"Did you go often to the House, Helen? Now for my questions.

"Yes, I went when there was anything worth going to hear."

"And I suppose that was not often."

"Hard on the M.P.P.'s, Josie," said Marguerite, smiling.

"Not half hard enough!" said the girl, vehemently. "They go there and sit and have a good time at the expense of the Province, and show off a little with a passage-at-arms now and then that suggests more of a gladiatorial arena than that of a body of august law-givers!"

"Oh, mercy! hear the girl!" cried Marguerite, raising her hands in tender appeal.

"I tell you it's the truth; I will ask Helen if it is not so," cried the speaker turning to the latter for answer.

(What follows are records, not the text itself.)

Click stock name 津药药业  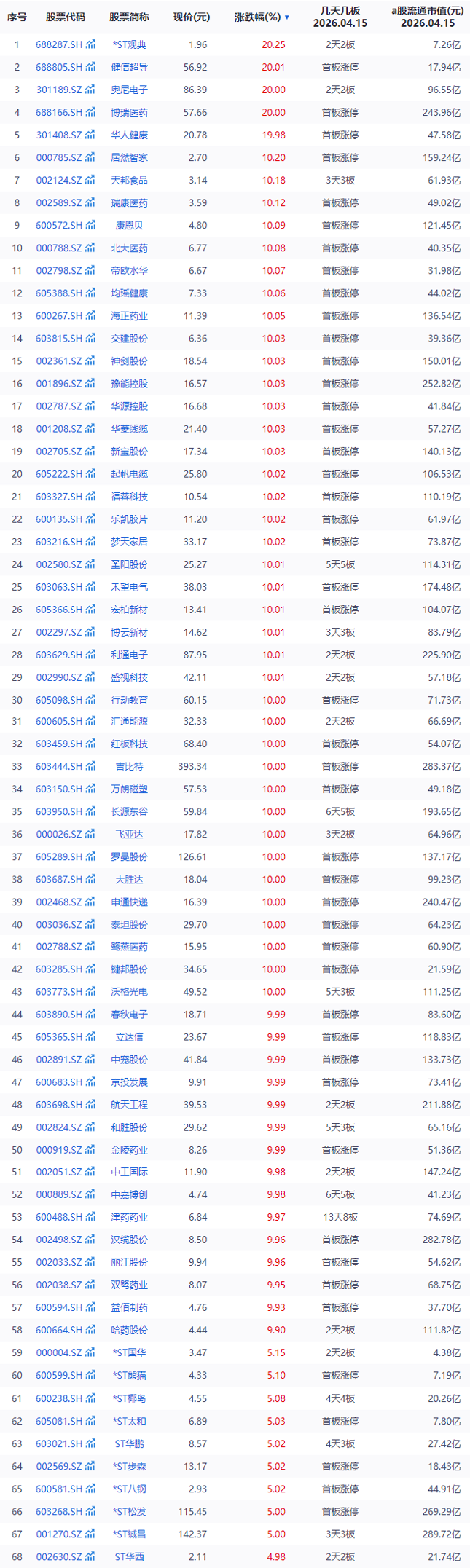pos(130,1217)
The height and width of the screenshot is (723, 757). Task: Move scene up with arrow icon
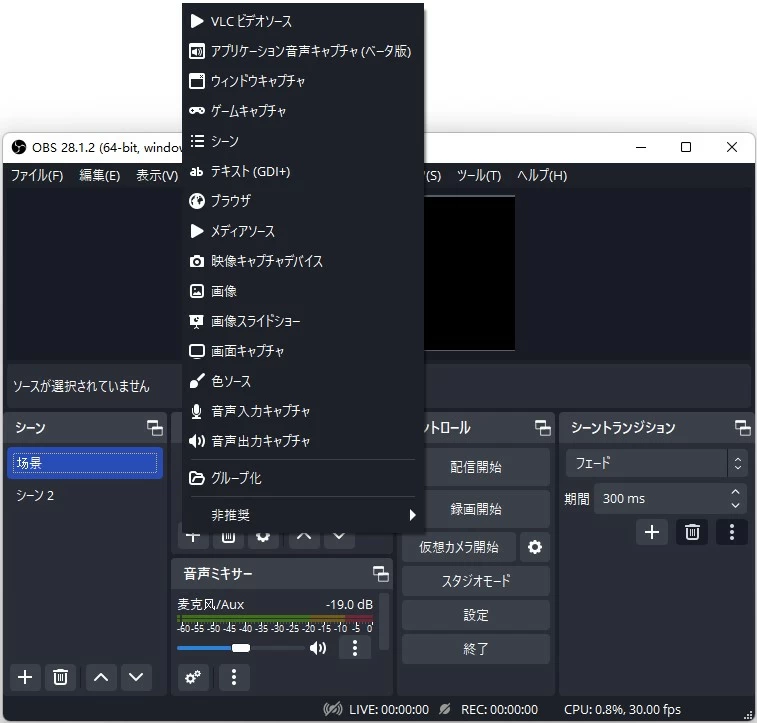coord(100,677)
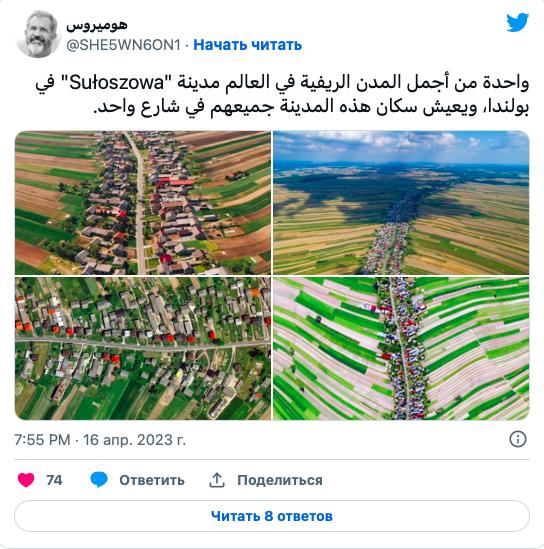Open the 7:55 PM timestamp link
This screenshot has height=549, width=544.
42,440
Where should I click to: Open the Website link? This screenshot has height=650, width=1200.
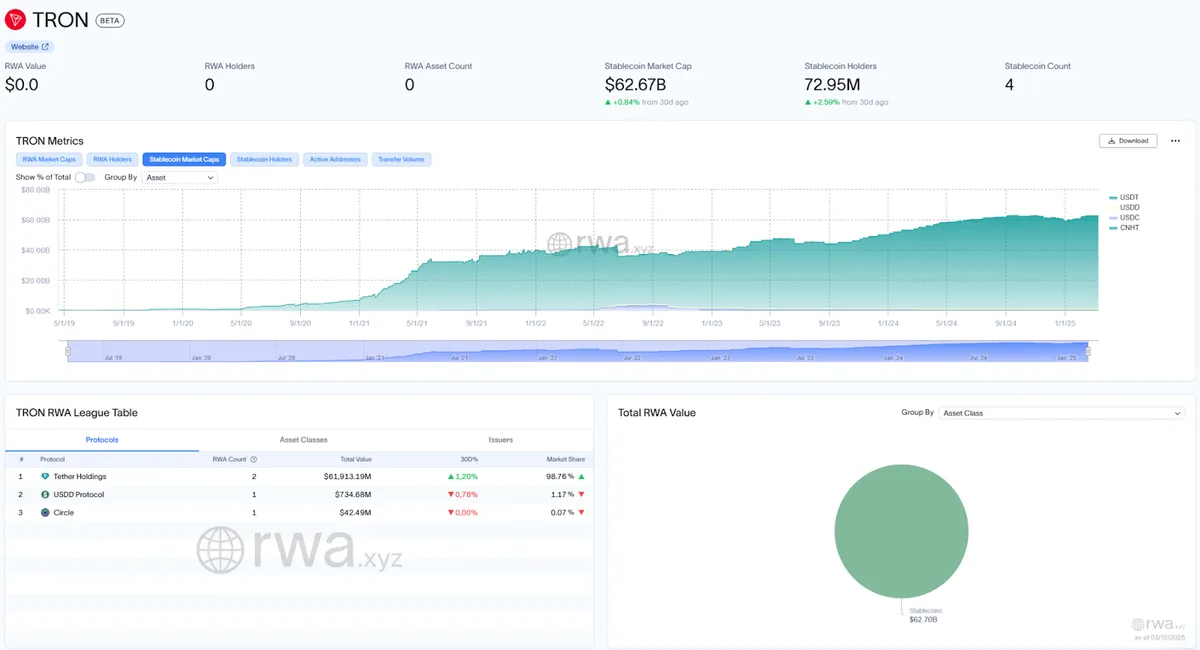coord(29,47)
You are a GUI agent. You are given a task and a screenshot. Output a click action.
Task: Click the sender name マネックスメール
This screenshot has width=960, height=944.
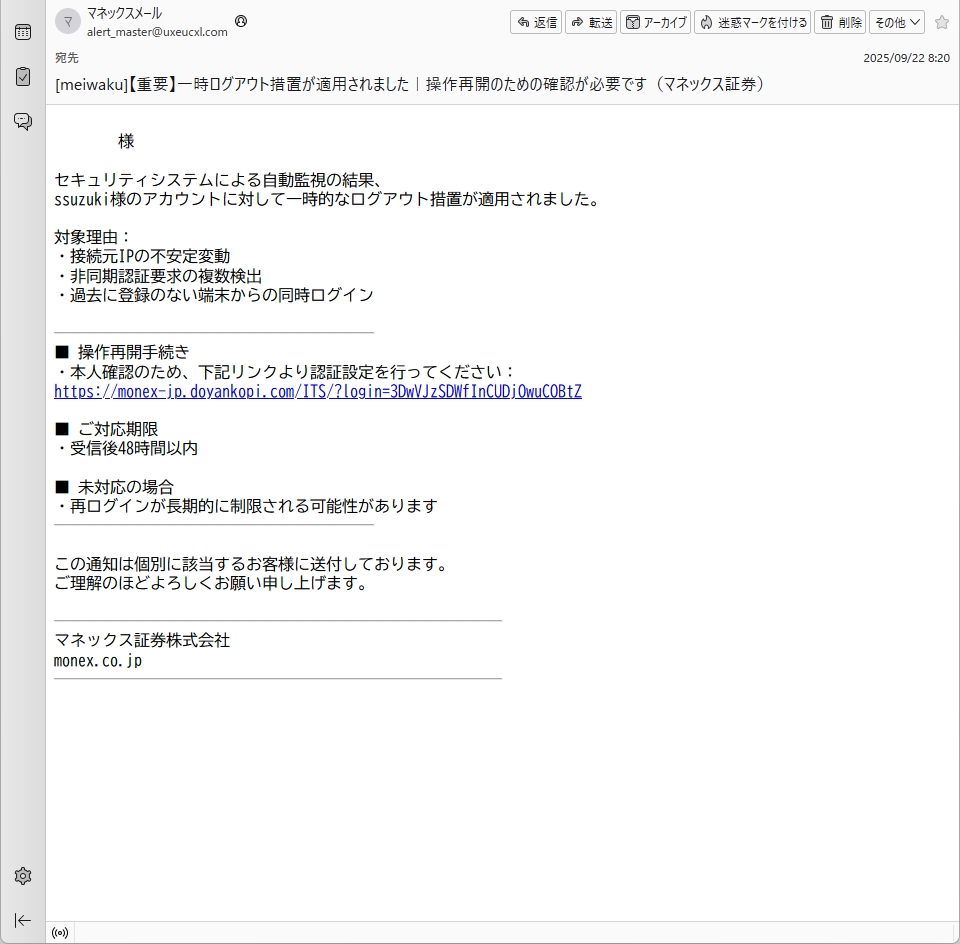coord(124,14)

"I must confess that to a certain extent Josie is not far astray. I have seen exhibitions of cross-firing not strictly in accordance with one's ideas of a gentleman. But I suppose sometimes they forget themselves."

"A gentlemen never forgets himself, Helen. Although you have high-toned notions of the Capital, and granting that you have been lionized right and left, it does not excuse you from exercising a sense of right and wrong."

Marguerite could not but admire the brave girl with such an earnest look upon her face. The laughing, romping hoyden was capable of sound sensible argument, her character was made up of opposites; and Helen Rushton, clever in many things, was almost baffled.